**Records for the task:**
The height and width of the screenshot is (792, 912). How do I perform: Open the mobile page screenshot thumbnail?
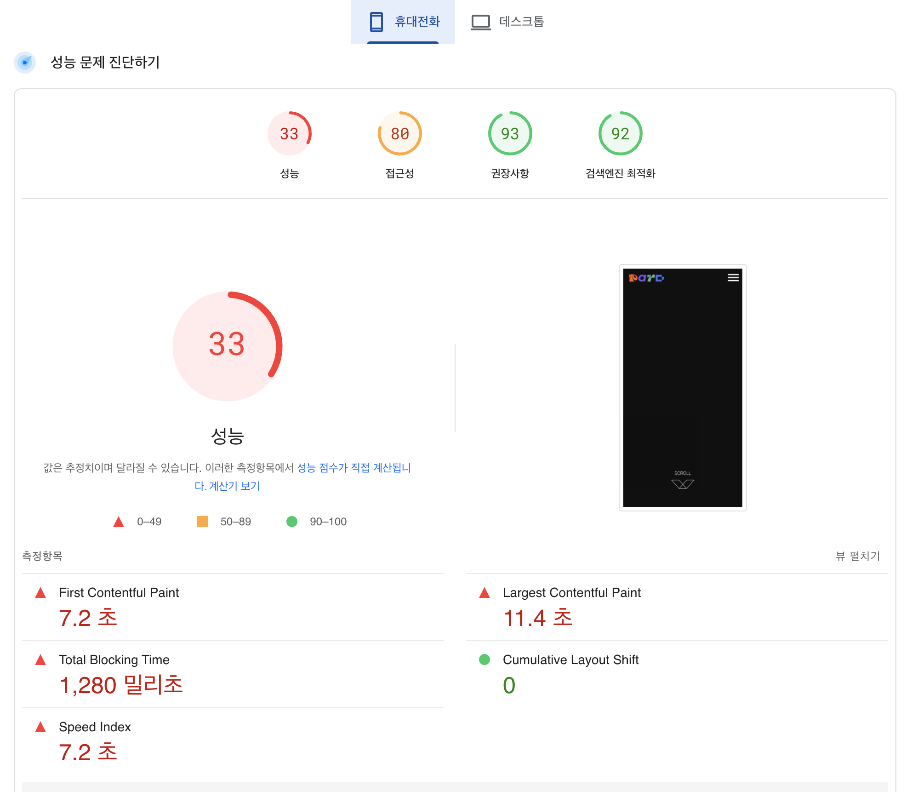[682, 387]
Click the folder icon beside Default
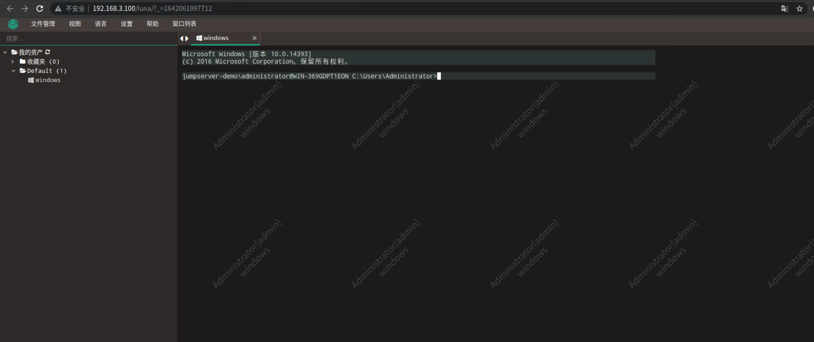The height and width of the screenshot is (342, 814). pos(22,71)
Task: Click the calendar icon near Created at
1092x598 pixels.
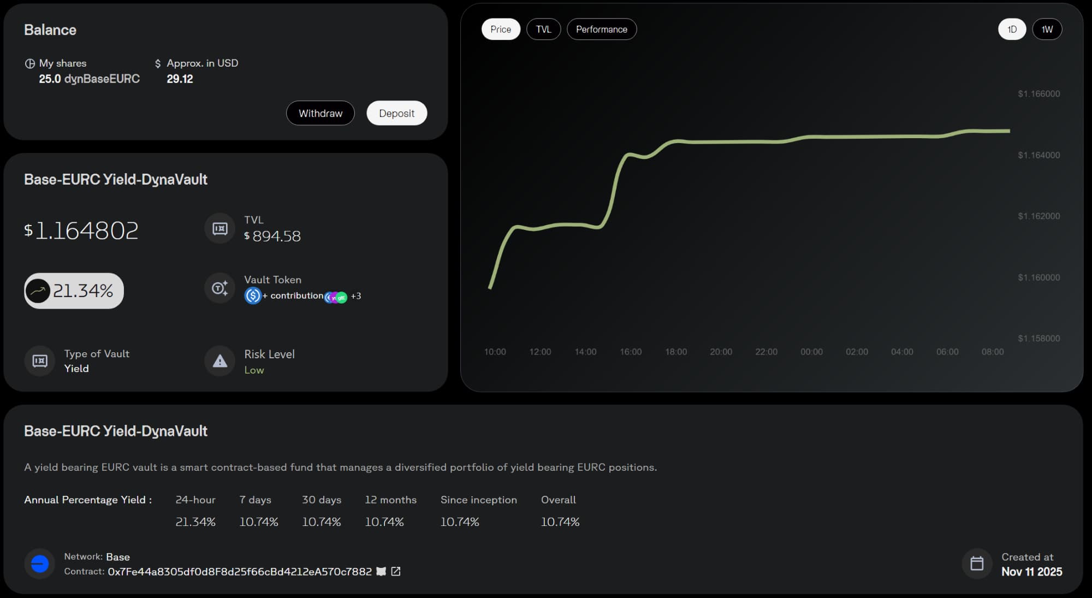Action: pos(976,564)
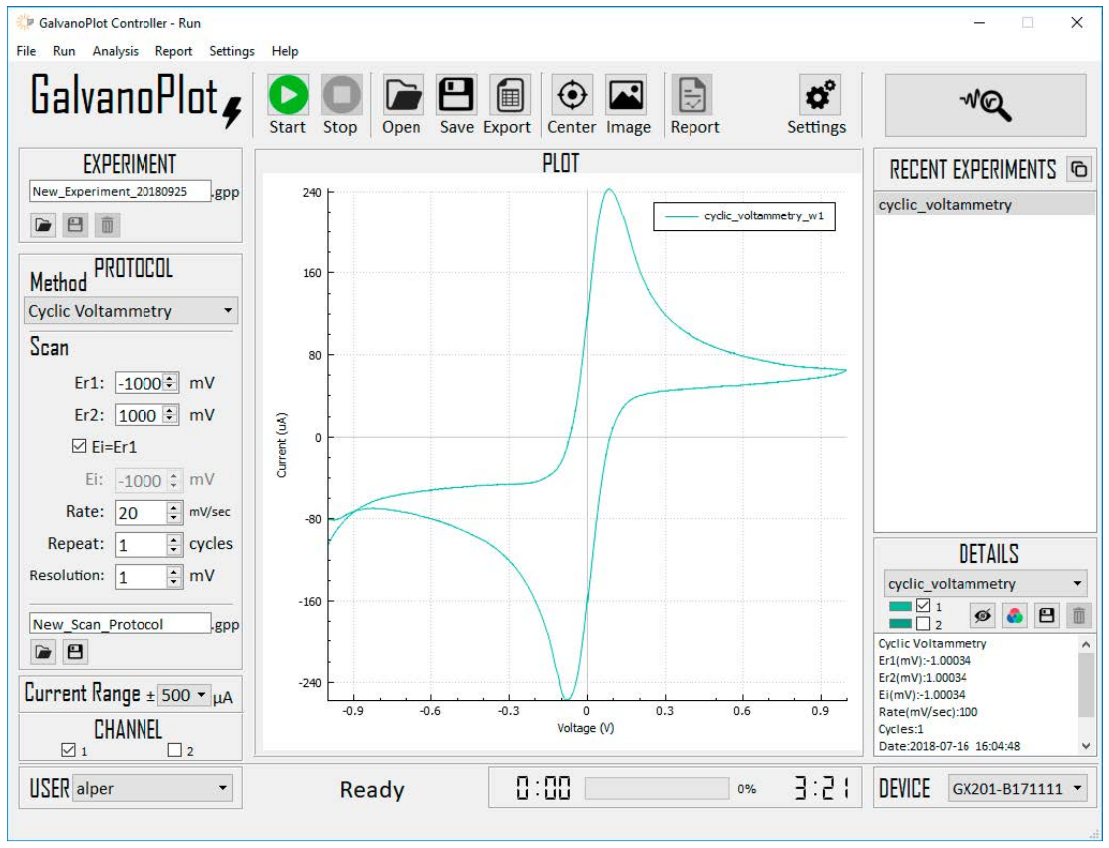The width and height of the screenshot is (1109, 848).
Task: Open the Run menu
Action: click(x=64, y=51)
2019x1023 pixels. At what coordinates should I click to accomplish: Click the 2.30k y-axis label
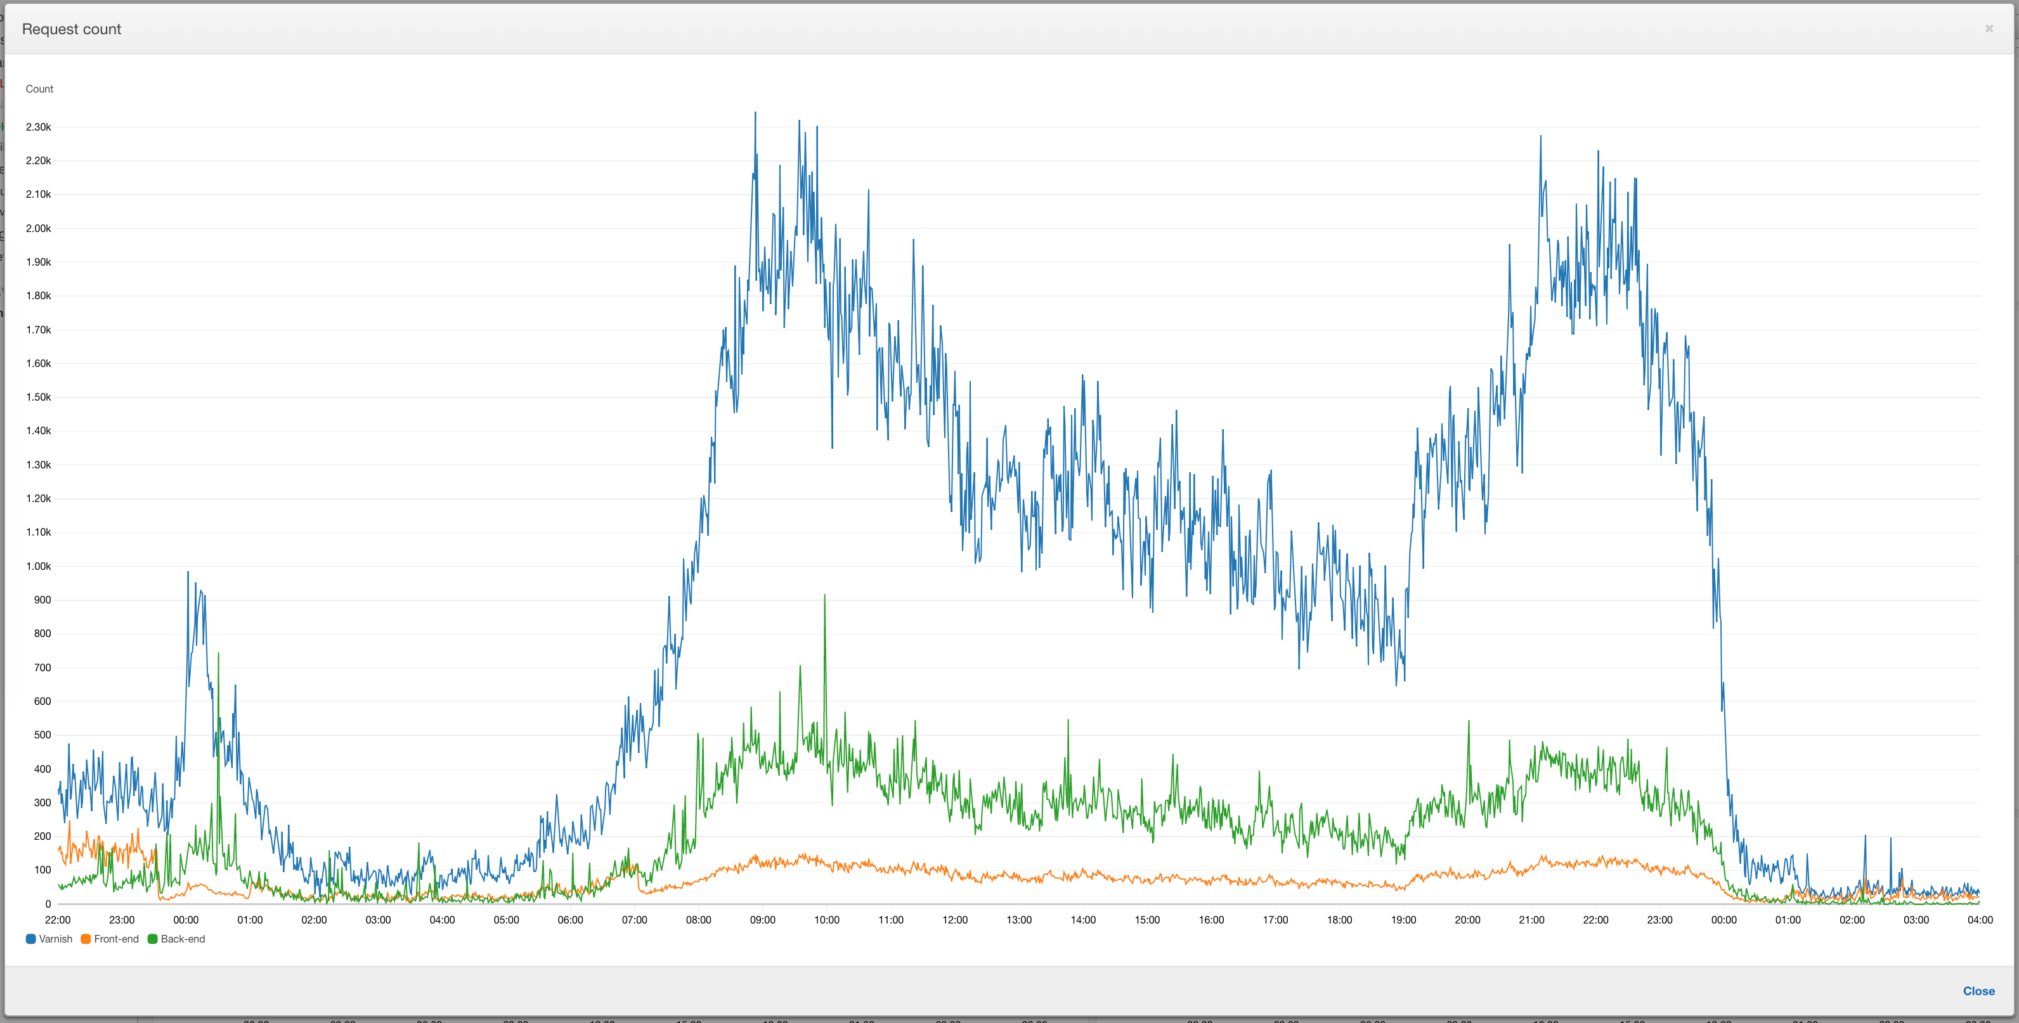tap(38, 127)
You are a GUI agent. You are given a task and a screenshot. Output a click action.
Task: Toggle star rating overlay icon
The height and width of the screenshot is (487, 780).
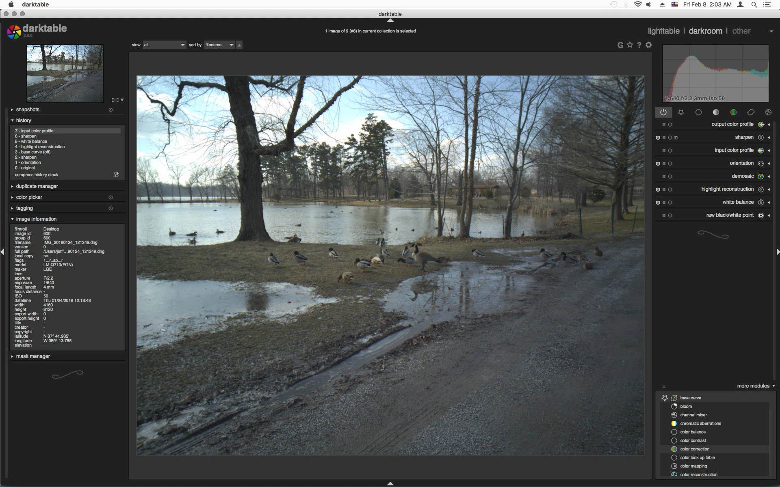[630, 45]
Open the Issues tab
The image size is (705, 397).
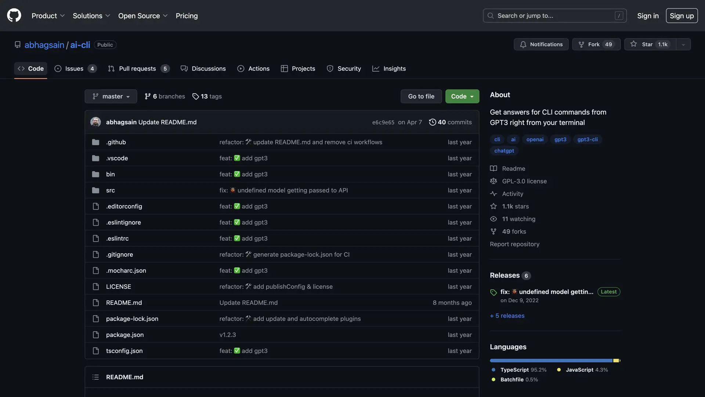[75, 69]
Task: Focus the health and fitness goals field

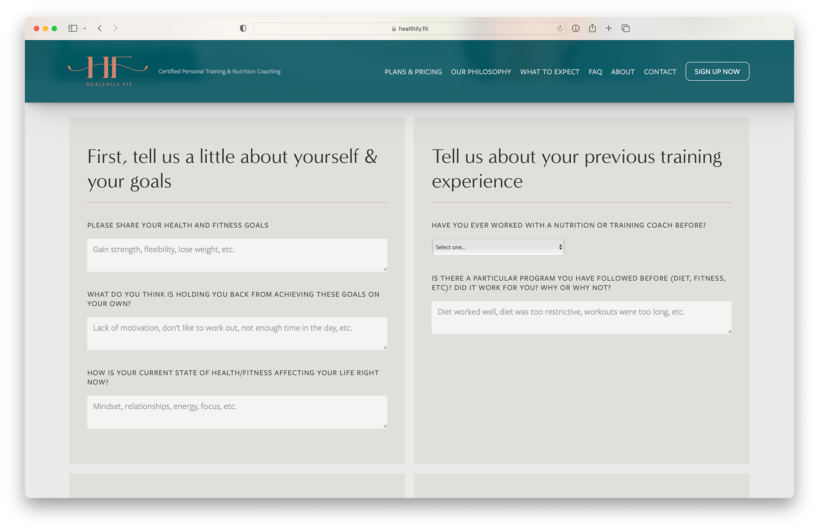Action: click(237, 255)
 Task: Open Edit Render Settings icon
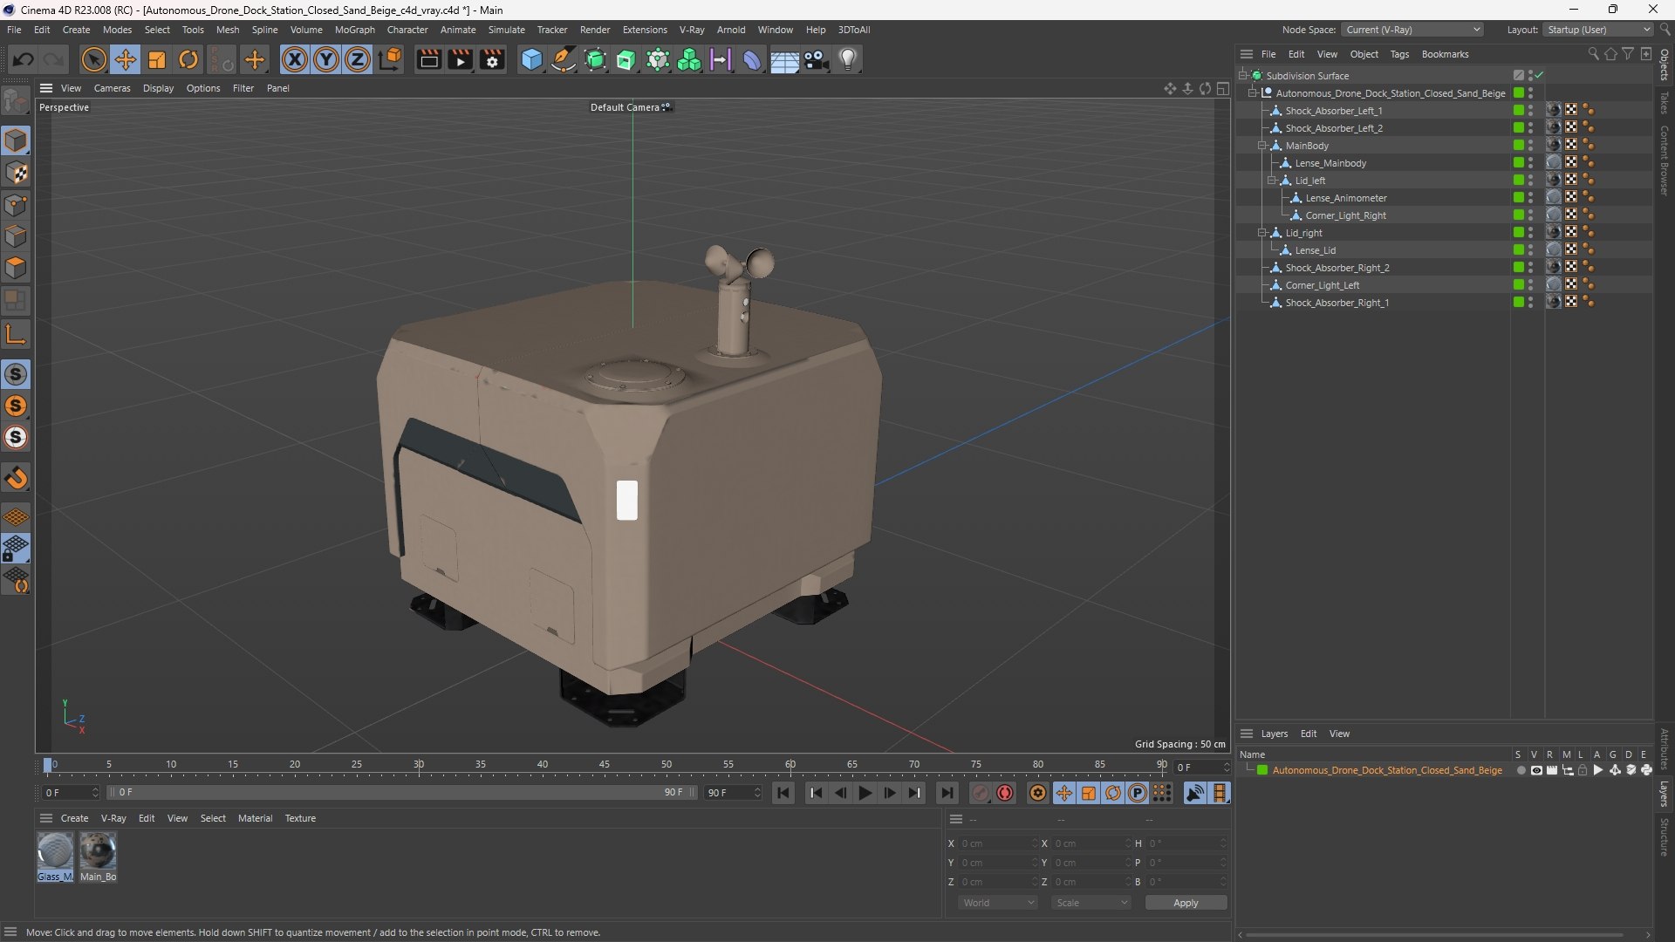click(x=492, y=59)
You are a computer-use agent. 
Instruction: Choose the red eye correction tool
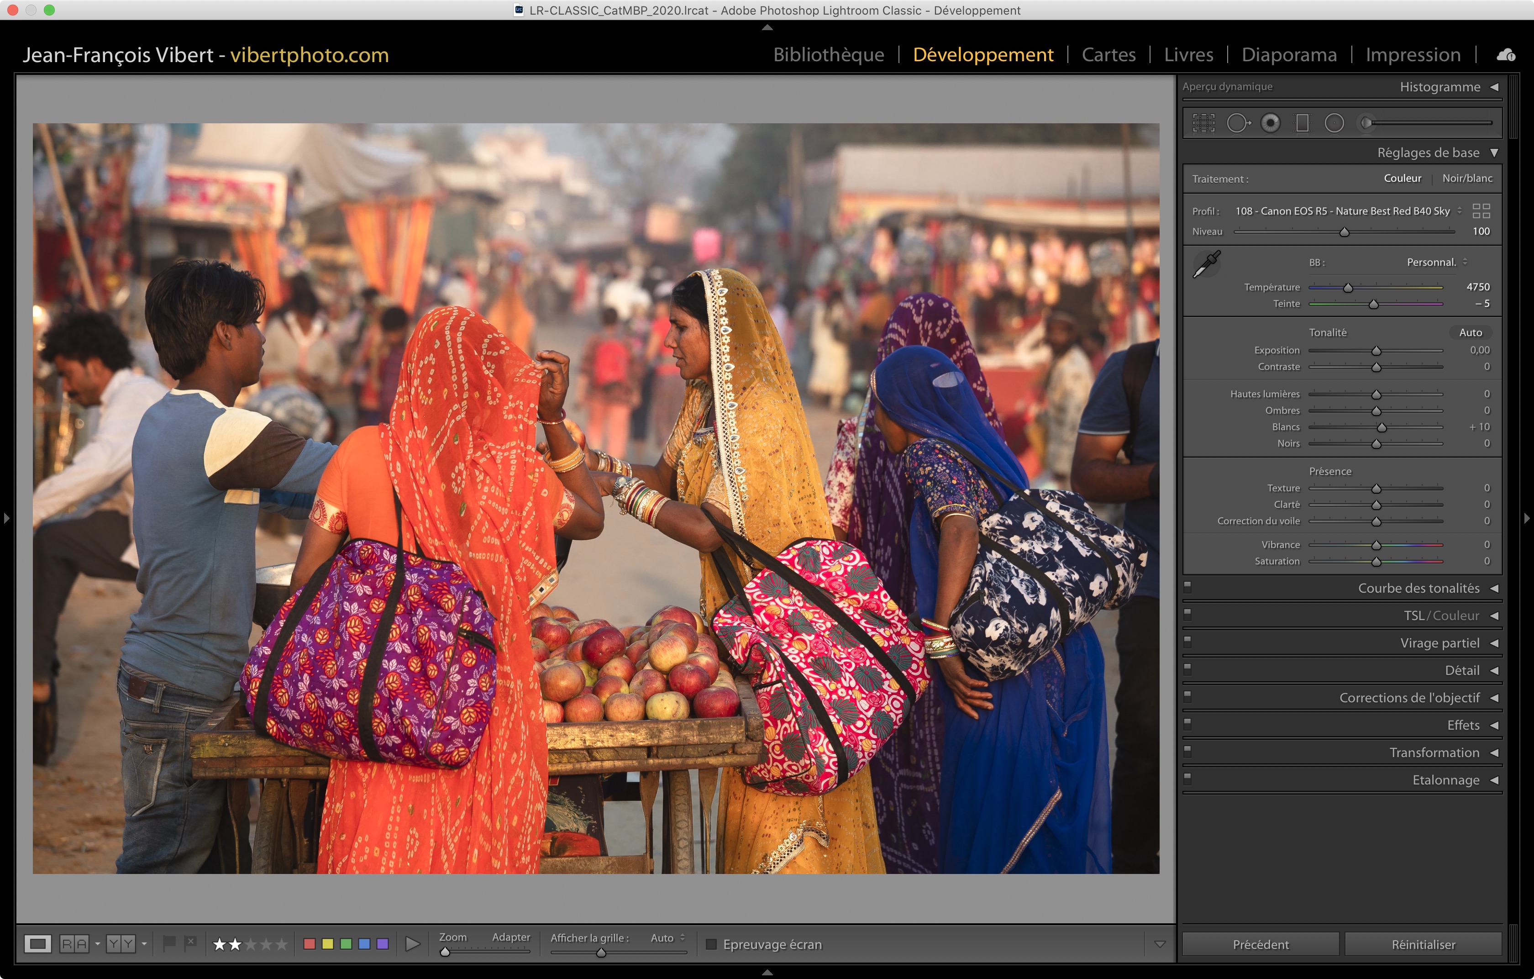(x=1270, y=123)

**Directions for this task:**
Once the pictures are removed, output the entries above exactly as given.

**Result for this task:**
The height and width of the screenshot is (792, 912). How do I perform: Open the mobile page screenshot thumbnail?
[682, 387]
Click the folder icon beside Default
The height and width of the screenshot is (342, 814). pos(22,71)
Task: Click the calendar icon near Created at
1092x598 pixels.
Action: pos(976,564)
The width and height of the screenshot is (1109, 848).
Task: Open the Run menu
Action: click(x=64, y=51)
2019x1023 pixels. At what coordinates should I click to accomplish: Click the 2.30k y-axis label
tap(38, 127)
You are a GUI agent. You are given a task and a screenshot. Output a click action.
Task: Toggle star rating overlay icon
The height and width of the screenshot is (487, 780).
[630, 45]
Open the Issues tab
The image size is (705, 397).
[75, 69]
Task: Focus the health and fitness goals field

Action: click(237, 255)
 Task: Open Edit Render Settings icon
click(x=492, y=59)
You are a computer-use agent. 
Instruction: Choose the red eye correction tool
(x=1270, y=123)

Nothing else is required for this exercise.